Each year, 1 billion people face runny noses, nasal congestion, sneezing, sore throat, cough and other nuisances brought on by the common cold. In fact, colds are the most common reason we call in sick for work, and why our children are absent from school. While over-the-counter cold medicines can ease symptoms, there is some important information to consider before you’re forced to wander the drug store aisles.
They don’t fight the virus or help you recover faster.
In the short run, decongestants and pain relievers can ease cold symptoms and make day-to-day tasks a little easier. However, cold medications cannot treat or cure a cold. Kristina Duda (and mothers everywhere) assert that a virus must run its course. Therefore, anticipate a cold lasting anywhere from one to two weeks, and seek out methods to help you cope while you wait it out.
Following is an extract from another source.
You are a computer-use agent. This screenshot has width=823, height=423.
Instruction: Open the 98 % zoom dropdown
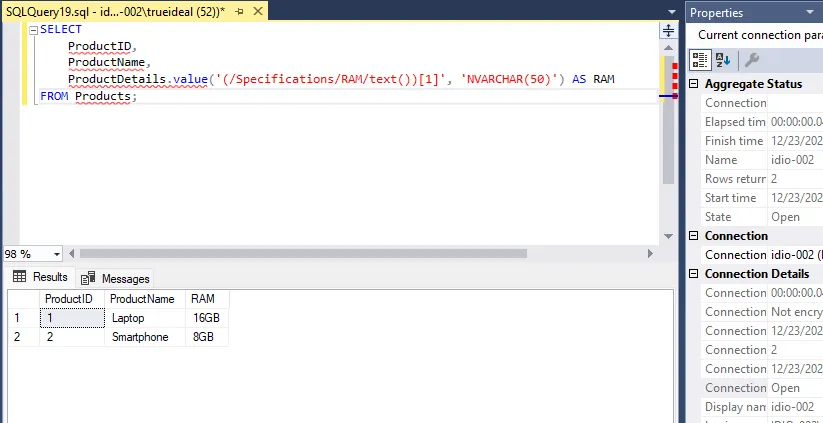pos(56,254)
Young children under the age of 4 should not take them without consulting a doctor.
Experts now claim that giving cold medication to children under the age of 4 can pose some real risks to their health. WebMD reported that 7,000 children visit emergency rooms each year because of complications from cold medications. The Centers For Disease Control and Prevention advocates for parents to read labels carefully, and to simply throw out any medications that are not for children under 4 years of age. In addition, do not leave any medications unattended, and never tell children that the medication is candy.
Read labels to ensure you’re not taking two medications with the same active ingredient.
Common brand names also contain common active ingredients. To prevent an accidental overdose, always read the label on the back of your cold medicines. In addition, if you are taking other medications, find out whether there are any known interactions.
Certain people should not take cold medications.
The phrase “over-the-counter” doesn’t necessarily mean there is no risk involved with those products. Those with asthma, high blood pressure and/or heart problems should always use caution before picking up any over-the-counter medication. The American Lung Association recommends that people with asthma should not take cold medication without first consulting a physician, as some common brands can worsen asthma symptoms. Furthermore, some decongestants can increase heart rates and blood pressure.